En España, con una frágil estructura productiva, altas tasas de paro y temporalidad y una fuerte y continuada reestructuración de plantillas, características que conforman nuestro mercado de trabajo, este sistema de ‘individualización’ de la protección ante el despido dejaría en una situación más desprotegida a la amplia mayoría precaria y vulnerable. De aplicarse esa fórmula de capitalización individual, supondría una pérdida de posibilidades indemnizatorias reales. Se pondría en cuestión la garantía de esos derechos subjetivos y de hecho llevaría a una reducción significativa de las indemnizaciones por despido. El mayor aseguramiento colectivo para las empresas se combina con la menor seguridad jurídica y efectiva para los trabajadores con riesgo de despido.

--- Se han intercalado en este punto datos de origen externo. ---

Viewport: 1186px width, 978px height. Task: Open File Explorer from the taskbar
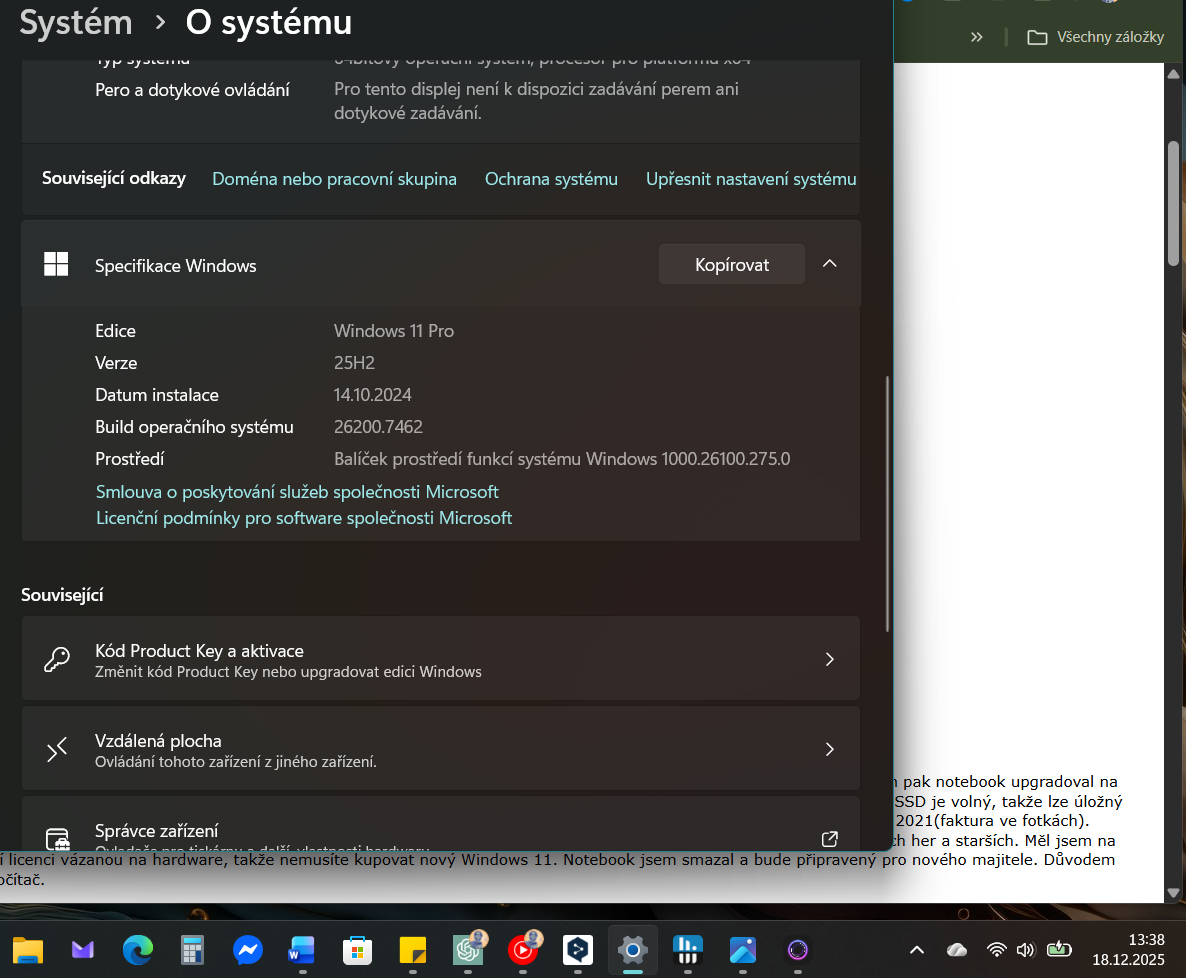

Para su aplicación a España se hablan de diversas propuestas. La más probable, compartida por los sindicatos mayoritarios, es la continuidad del FOGASA y la extensión de su cobertura a todas las empresas: pago del 40% de los costes con cargo a ese fondo colectivo y el 60% restante a cargo del empresario individual. Aún así, permanece la incógnita de quién paga el nuevo fondo y si aumentan o no las garantías para los trabajadores. Las organizaciones patronales se oponen firmemente a la posibilidad de aumentar cotizaciones sociales o costes laborales que consideran deberían disminuir. La apuesta del Gobierno y lo que explicita su documento es la reducción de los costes del despido para los empresarios (aunque matiza que sin recortar la indemnización para los trabajadores). Entonces sólo cabe otra posibilidad: esos costes los sufragarían las cotizaciones sociales actuales.

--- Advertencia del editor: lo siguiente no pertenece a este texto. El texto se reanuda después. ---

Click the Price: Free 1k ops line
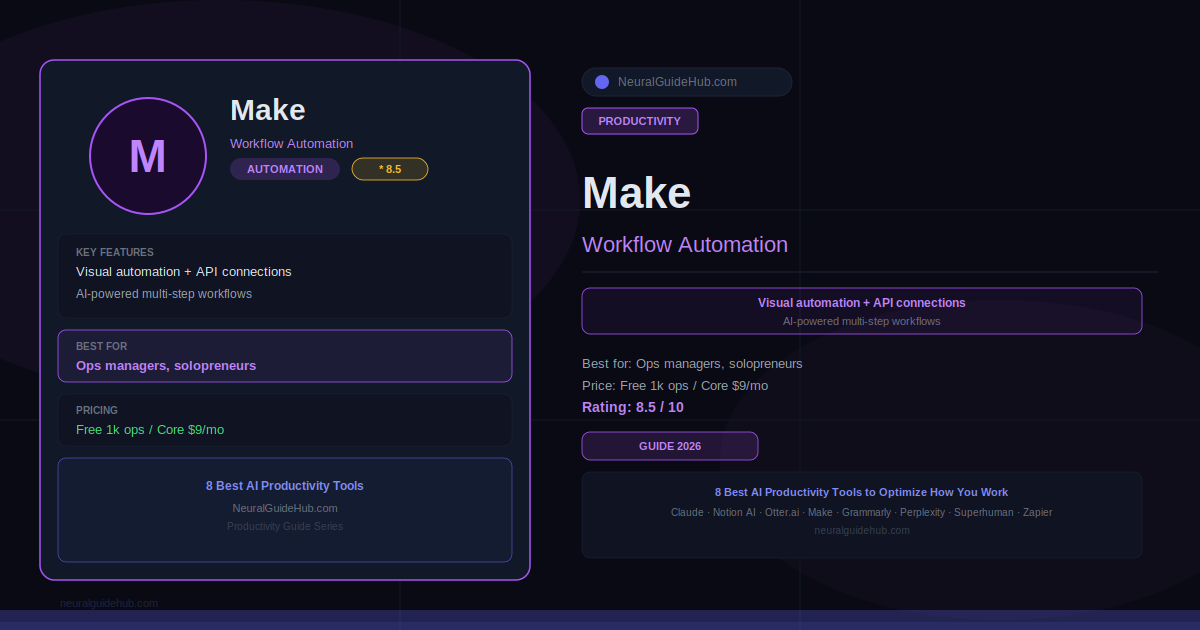 point(675,385)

Por tanto, el asunto deriva, junto con algún pequeño cambio respecto de las aportaciones del 0,20% actual, hacia el reajuste de las actuales cotizaciones sociales que llegan al 28,3% del salario bruto. Y, dada la dificultad de reducir las aportaciones para pagar pensiones y prestaciones de desempleo, la opción gubernamental parece que consiste en la utilización del 1% (o hasta el 1,5%, anunciado por el Gobierno en julio pasado como negociable) dedicado a financiar el seguro de enfermedad y los gastos por las bajas ordinarias y los accidentes de trabajo y enfermedades profesionales que gestionan las Mutuas de Accidentes. Pero esos fondos forman parte del llamado ‘salario indirecto’, es decir, constituyen una garantía de derechos sociales de la población trabajadora, no un capital a disposición de los empresarios para reducir sus costes de despido. Con ese cambio ganan los empresarios, que ven cumplida una de sus obsesiones de reducir cotizaciones sociales y consiguen un despido gratuito; pierden los trabajadores, que financian los costes globales de los despidos, aunque la apariencia sea que se financian por el Estado, de forma neutra. Los riesgos regresivos en este asunto son evidentes.

Antonio Antón - Profesor de Sociología de la Universidad Autónoma de Madrid.